Effectivement, Jacob ne vole que les riches et le minot, le gone ou le pitchoun doit pouvoir poser avec ses propres mots la question de la paupérisation sociale consécutive à l’exploitation capitaliste. L’émission les aide à comprendre l’illégalisme anarchiste sans en prononcer le nom ; ainsi Jacob et sa bande d’amis, « veulent changer le monde » (5mn12). Rien que cela ! On apprend alors, 5 secondes plus tard, qu’Alexandre « est fauché, il n’a pas le sou comme on dit. Mais, il possède quelque chose de bien plus précieux à ses yeux : la liberté. Aux billets de banque et aux beaux vêtements, il préfère l’indépendance. Ne pas avoir de patrons, n’obéir qu’à lui-même, et puis penser aux autres, aider ceux qui n’ont pas assez… voilà son ambition ! C’est comme ça qu’il veut vivre sa vie. » Voilà qui est délicieusement subversif. Alexandre Jacob sera voleur et montera une entreprise de démolition publique et sociale : les Travailleurs de la nuit.
Pour autant nous pourrions regretter – comme tout bon enfant que nous sommes restés – que l’histoire, la belle histoire, l’incroyable histoire se finisse mal… ou bien selon que la morale réprouve ou non le vol et l’assassinat, même pour défendre sa liberté. Jacob est donc arrêté mais contrairement à ce qui est radiophoniquement dit, ce n’est pas lui qui a tiré sur l’agent Pruvost à Pont-Rémy. Au mieux, ou au pire c’est selon, il ne l’a lardé que de quelques coups de surins pour sauver sa liberté et son indépendance, c’est-à-dire pour fuir. Il est condamné aux travaux forcés à perpétuité : « Cayenne c’est très loin et le bagne, oh !, c’est affreux »(13mn22). C’est même plus que cela. Le juvénile auditeur doit frémir pour son héros qui « s’accroche à la vie comme un chapeau chinois sur un rocher balayé par les vagues » (13mn36). Cela est fort bien dit pour résumer les dix-neuf ans ans passés aux îles du Salut et non à Cayenne. Il en revient pourtant et les petites oreilles devraient s’en réjouir si elles ont rêvé de se faire justicières à l’écoute des hauts faits de l’honnête homme.

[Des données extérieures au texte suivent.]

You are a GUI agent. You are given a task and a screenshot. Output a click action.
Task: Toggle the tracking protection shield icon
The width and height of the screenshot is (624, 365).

Elles – les enfantines esgourdes – n’ont pas dû pourtant repérer les quelques erreurs que nous avons relevées. Il est peu probable que Joseph Jacob, par exemple, ait emmené son rejeton rêver sur la ligne d’horizon depuis les calanques marseillaises. Jacob a vu le monde sur les vapeurs des Messageries Maritimes et il n’était pas beau. C’est justement raconté dans l’émission mais c’est surtout la pression policière à la suite de son arrestation en 1897 qui le pousse vers des pratiques politiques délictueuses. C’est en tout cas ce qu’il écrit à l’historien Jean Maitron en 1948. Notre cambrioleur à principes ne laisse pas non plus d’argent en dédommagement chez le « grand » écrivain Pierre Loti. Ça, c’est une invention du journaliste Bernard Thomas en 1970. Etc.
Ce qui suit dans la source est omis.